Ptyxis Ecology - Our Botany Blog

Saturday, 6 September 2008

A mountain stream in Regent's Park??

The shot below shows a water feature in the 'nature study' area of Regent's Park in central London. On a recent bryophyte survey we did for the park this was one of the few habitats we found with a well-developed bryophyte community. The sheltered water feature creates a suitable humid environment for several species that otherwise occur only sparsely in the area.

However the biggest surprise was finding Racomitrium aciculare sitting on rocks by the 'stream'. This species has never been recorded in Middlesex before and is very uncommon in south and east England as you can see from this distribution map from the NBN website.

In the north and west of Britain you can almost gaurantee to find it on rocks by any upland stream, but this habitat is absent from most of lowland Britain.

The neat round cushions with the white hairs sticking up in the picture above are Grimmia pulvinata which is a very common species on rocks and walls everywhere. Racomitrium aciculare is the more straggly dark green plant in the middle of the top of the picture, with a few more shoots on the top right.

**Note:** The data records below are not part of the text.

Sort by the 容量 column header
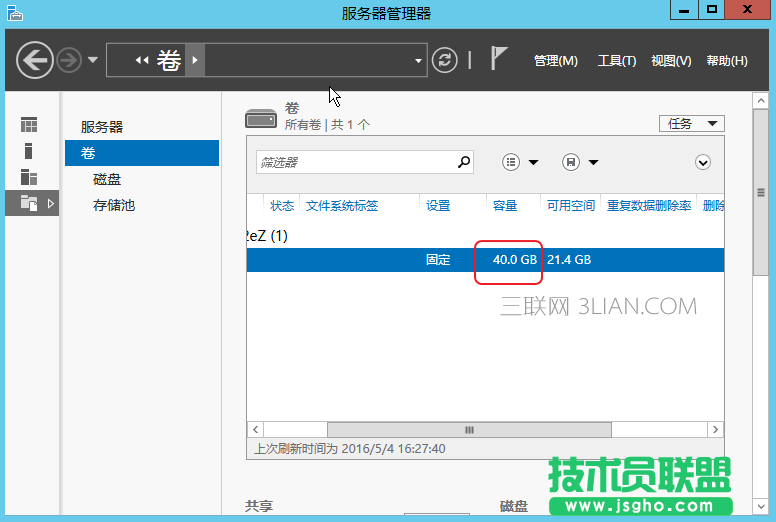Screen dimensions: 776x522 coord(505,205)
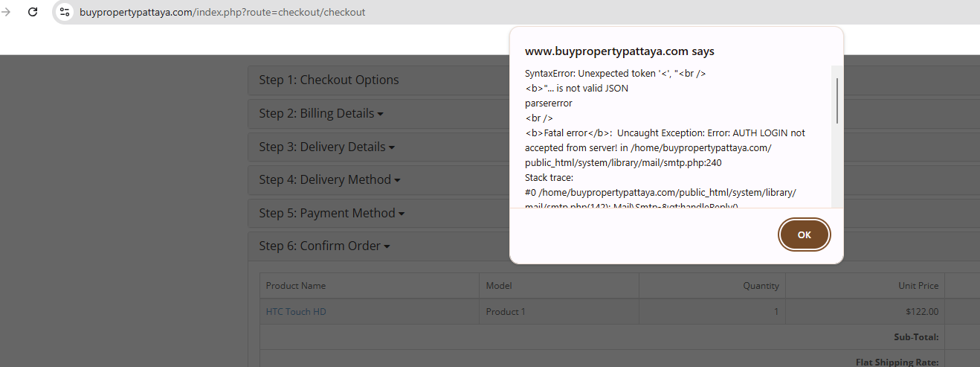Click the Unit Price column header
Viewport: 980px width, 367px height.
pyautogui.click(x=918, y=286)
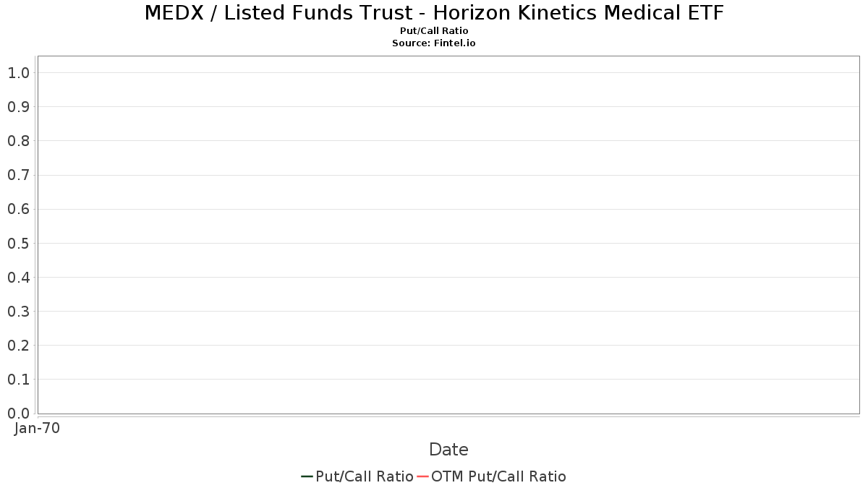Image resolution: width=868 pixels, height=488 pixels.
Task: Click the 0.8 y-axis label
Action: pos(18,140)
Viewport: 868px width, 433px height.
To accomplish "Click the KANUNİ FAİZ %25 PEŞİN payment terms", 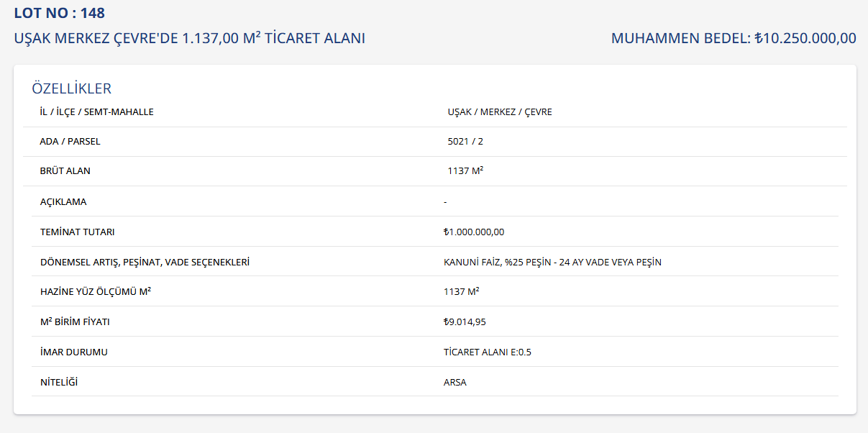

The main focus of the survey was to look for bryophyte epiphytes (plants that grow on trees). These were fairly sparse and mainly confined to a small number of species. Many epiphytic species cannot live in areas with high athmospheric pollution. In recent decades particulate air pollution associated with coal fires has almost gone and as a result in recent years several epiphytic species have been sucessfully recolonising areas they have been missing from for a very long time. However most truly urban areas still have relatively few epiphytes.

The picture above shows the most common type of epiphyte community we found, comprised mainly of the lichens Physcia adscendens and Xanthoria parietina, with a little of the moss Orthotrichum diaphanum. Most Orthotrichum species are epiphytes and Orthotrichum diaphanum is the one that is most tolerant of air pollution.

On a small number of trees the bryophyte element of the epiphytic community was more developed but it usually consited of just Orthotrichum diaphanum and Rhynchostegium confertum. Interestingly, their were occasional cushions of both Tortula muralis and Grimmia pulvinata on the trees. These species normally grow on walls or rocks and only rarely grow on trees, but something about the tree habitat in London makes them behave differently.

There are many London plane trees in London parks and at first glance these would seem to be unpromising habitat for epiphytic species as the trees shed their outer bark in small patches very regularly. This habit allows the trees to cope with polluted areas better than most other tree species as every time the bark is shed it results in a fresh clean new bark free from grime, helping the tree to breathe easier. It turned out that London plane is in fact the best tree species for bryophytes in central London (apart from elms which are much less common). The epiphyte community is often fairly well developed on the base of the larger trees where the bark is no longer shed so regularly. The texture and chemistry of the bark must make the suface more suitable for epiphytes than the other tree species.